Coupe du monde 2018 : Racisme et homophobie, les deux maux du football russe
Coupe du monde 2018 : Racisme et homophobie, les deux maux du football russe
Par Isabelle Mandraud (Moscou, correspondante)
Dans les stades russes, les actes d’agressions physiques et les bannières néonazies ont quasiment disparu. Elles ont laissé la place aux chants racistes et homophobes.
Certains clubs de supporteurs russes n’ont pas bonne réputation. Il suffit pour s’en convaincre de naviguer sur Internet : scènes de bagarres et attributs néonazis y abondent. « Souvent les fans se disent apolitiques, mais les liaisons entre le football et l’extrême droite sont poreuses, relève Natalia Ioudina, experte du Centre Sova, établi à Moscou et spécialisé dans l’étude des phénomènes xénophobes en Russie. Ils ont des groupes fermés sur les réseaux sociaux, dans lesquels il est très difficile d’entrer, poursuit-elle, car si auparavant ils se vantaient, aujourd’hui ils ont peur. »
L’étude, menée conjointement par Sova et le réseau Football Against Racism in Europe (FARE) publiée le 30 mai, l’atteste : sur la dernière saison juin 2017-mai 2018, les actes d’agressions physiques ont quasiment disparu, les bannières sulfureuses aussi. « Nous n’avons constaté aucune bannière portant la croix celtique, précise l’étude, quand bien même, ce symbole néonazi reste populaire parmi les fans et est encore, par exemple, largement visible dans les graffitis. »
Chants racistes et homophobes
Les chants racistes ou homophobes, eux, sont en nette hausse. Dix-neuf incidents de ce type ont été enregistrés par Sova-FARE, contre deux lors de la saison précédente. « Les clubs ne laissent plus passer les banderoles, mais les insultes, les cris sont beaucoup plus difficiles à contrôler », souligne Natalia Ioudina.
Unique en son genre, l’association des fans contre le racisme du club moscovite CSKA multiplie également les initiatives pour sensibiliser son public. « Nous avons commencé en septembre 2014 après un match à Rome comptant pour la Ligue des champions où un groupe de nos supporteurs s’est battu avec tout le monde, et portait des bannières néonazies. Pour moi, ça a été un point de non-retour », commente Robert Ustian, coordinateur. Cet ancien tradeur de 34 ans, fan du CSKA depuis l’âge de 9 ans, veut rétablir la réputation du club, dont les supporteurs affichaient, il y a encore cinq ans, un drapeau sur lequel figurait « un char de la Waffen-SS ». « Comment est-ce possible pour les petits-fils de ceux qui ont combattu l’armée d’Hitler ? », s’offusque-t-il.

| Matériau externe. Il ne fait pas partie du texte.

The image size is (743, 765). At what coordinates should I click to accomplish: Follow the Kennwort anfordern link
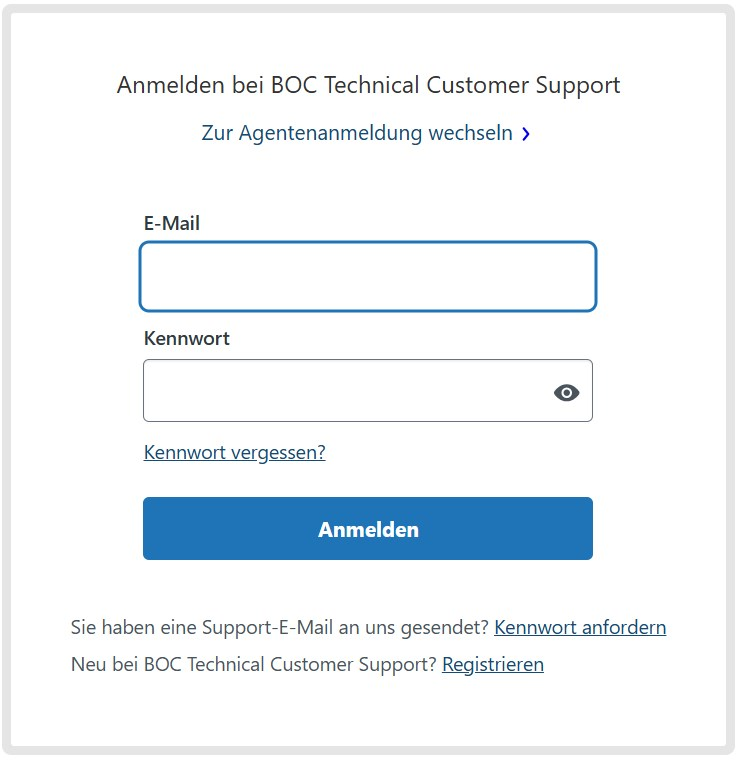(580, 627)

« Quand on vend un billet d’accès au stade, on remet un tract contre les discriminations, poursuit Robert Ustian. Nous ne sommes pas naïfs, nous savons que cela prendra un peu de temps, mais notre mission, c’est que tous les autres supporteurs qui n’ont rien à voir avec cet extrémisme exercent une pression sur eux et, goutte à goutte, notre message passe. » Motivé, il concède cependant que la sensibilisation s’avère plus délicate encore sur l’homophobie et s’inquiète des réactions que pourrait engendrer dans les stades du Mondial l’éventuelle présence de drapeaux gays arc-en-ciel. « Cette Coupe du monde est un défi pour toute la société russe, peut-être la chose la plus importante des quinze ou vingt dernières années. »
Après avoir longtemps ignoré le problème, les autorités russes ont réagi à l’approche du Mondial en nommant l’ancien milieu de terrain international Alexeï Smertine délégué à la lutte contre le racisme et les discriminations dans le football. Lors des matchs, l’attitude du public sera ainsi scrutée à la loupe.